ゆにこーん / UnicornNovel

年の功

 運動会の翌々日、太陽が真上を通る時刻。ゼノン王の執務室は、何やらワイワイと賑わっていた。

「むむむっ、とてもおいしいのじゃ!」

「アルテミア正教国で大人気のお土産、その名も“勇者の導きビスケット”っすよ!」

「素晴らしいビスケットなのじゃ、勇者の導きに感謝なのじゃ……」

 騒いでいるのはウルリカ様とアンナマリアだ、二人は仲よくビスケットを頬張っていた。口元や手は砂糖でベタベタ、だがそんなことはお構いなし。
 それにしても他ならぬ魔王が、勇者の導きに感謝とはこれ如何に。

「やっぱりロムルス王国は天国っす、アルテミア正教国は堅苦しくて地獄っすよ!」

 ロームルス学園の長期休み中、アンナマリアはアルテミア正教国の巡礼に出向いていた。しかしアンナマリアの我儘で巡礼は大幅に遅延、ようやくロムルス王国に戻ってきたらしい。それにしても他ならぬ教主が、自国を地獄呼ばわりとはこれ如何に。

「あー……こほんっ。今日はウルリカだけを呼んだのだが、アンナマリアは俺に何か用事でもあるのか?」

「ゼノン君へのお土産を届けにきたっす!」

「……お土産のためだけか?」

「ちょっとゼノン君、その言い方は酷いっすよ。ゼノン君のために買ってきたお土産っす、もっと喜んでほしいっす!」

「これゼノンよ、せっかくのお菓子を無下にしてはいかんのじゃ」

「あぁ、そうだな……」

 どうやらこの日、ゼノン王はウルリカ様を執務室に招いていた模様。そこへ偶然にもアンナマリアが、お土産を持って訪れたようだ。
 アンナマリアは次々と、お土産の箱をゼノン王に手渡す。どの箱も砂糖でベタベタ、受け取ったゼノン王の手もベタベタだ。

「あぁ、後で大切に食べるとしよう……。ところで今日はウルリカと二人で話したかったのだ、悪いがアンナマリアは席を外してもらえないだろうか?」

「えーっ、私だけ除け者は嫌っすよ!」

「これゼノンよ、意地悪はよくないのじゃ」

「いや意地悪ではなく……はぁ、まあいい分かった」

 魔王と勇者を相手にしては、ゼノン王といえども完全にお手上げである。諦めたように溜息をつき、ウルリカ様へと視線を向ける。
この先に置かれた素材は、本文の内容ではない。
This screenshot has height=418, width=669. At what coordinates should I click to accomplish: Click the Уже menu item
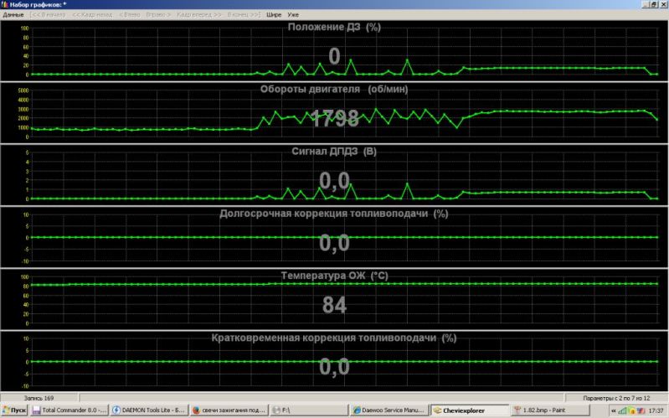tap(293, 15)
「要件は他でもない、ロームルス学園に現れたリィアンと名乗る魔人のことだ」

「ふむ、何かと思えばリィアンのことじゃったか」

「ウルリカよ、お前はリィアンを逃がしたそうだな?」

「うむ、逃がしてあげたのじゃ」

「なぜ敵である魔人を逃がした?」

「友達だからじゃ」

 なんとも単純明快な答え、ウルリカ様の考えには一切のブレがない。とはいえリィアンはガレウス邪教団の魔人、友達だからという理由でゼノン王は納得しない。

「相手は魔人だ、野放しにして危険ではないのか?」

「リィアンならば大丈夫なのじゃ」

「なぜ大丈夫だと言える? 何か信用に値する根拠でもあるのか?」

「根拠はないのじゃ」

 ウルリカ様に危機感は皆無、ゼノン王はどうしたものかと困ってしまう。そんなゼノン王に対して、今度は逆にウルリカ様から問いかける。

「妾と出会ってすぐ、ゼノンは妾の言うことを信じてくれたのじゃ。しかもその場で妾と友達になってくれたのじゃ」

「そうだったな」

「しかし妾とゼノンは初対面だったのじゃ、信用に値する根拠など皆無だったのじゃ。しかも妾は魔王なのじゃ、普通は友達になろうと思わはないはずじゃ」

「確かにそうかもな」

「それでも友達になってくれたのじゃ、そこに何か根拠はあったのかの?」

「……特に理由はない、直感だ」

「そうじゃ、根拠はなくとも直感で判断すればよいのじゃ。信用出来ると思ったら信用してよい、友達になれると思ったら友達になってよいのじゃ」

 ゼノン王はしばらく黙考、次いでチラリとアンナマリアの方を伺う。

「アンナマリアはどう思う?」

「ウルリカが信じると言うなら、私も信じるっすよ」

「なぜだ?」

「ウルリカは私の友達っす、友達が信じると言うなら私も信じるっす。信じられないなら、それはもう友達とは呼べないっす」

 アンナマリアの言葉からも、ブレない芯のようなもの感じる。妙な説得力の前に、ゼノン王は折れざるを得ない。

「分かった、お前達の意見を信じよう。これも年の功だろうか、年長者には敵わんな」

「ちょっとゼノン君、それは女性に対して失礼っすよ!」

「おっとすまん……」

 ようやく話は一段落、とここでウルリカ様のビスケットは底をついてしまう。

「これアンナよ、もっとビスケットを食べたいのじゃ」

「ふーん……ところでっす」

 アンナマリアはビスケットの箱をチラつかせながら、キッとウルリカ様を睨みつける。

「私も運動会に出たかったっす!」

「なんじゃ、アンナは不在にしておったではないか!」

「呼び戻してほしかったっす! 次に何かやる時は、絶対に私も誘うっす。じゃないと追加のビスケットは、絶対にあげないっすよ!」

「分かったから、早くビスケットを食べたいのじゃ!」

「年長者と言ったのは間違いだったな、どう見ても子供だ……」

 ワイワイ賑やかな魔王と勇者の姿を見ながら、ゼノン王は大きく溜息するのだった。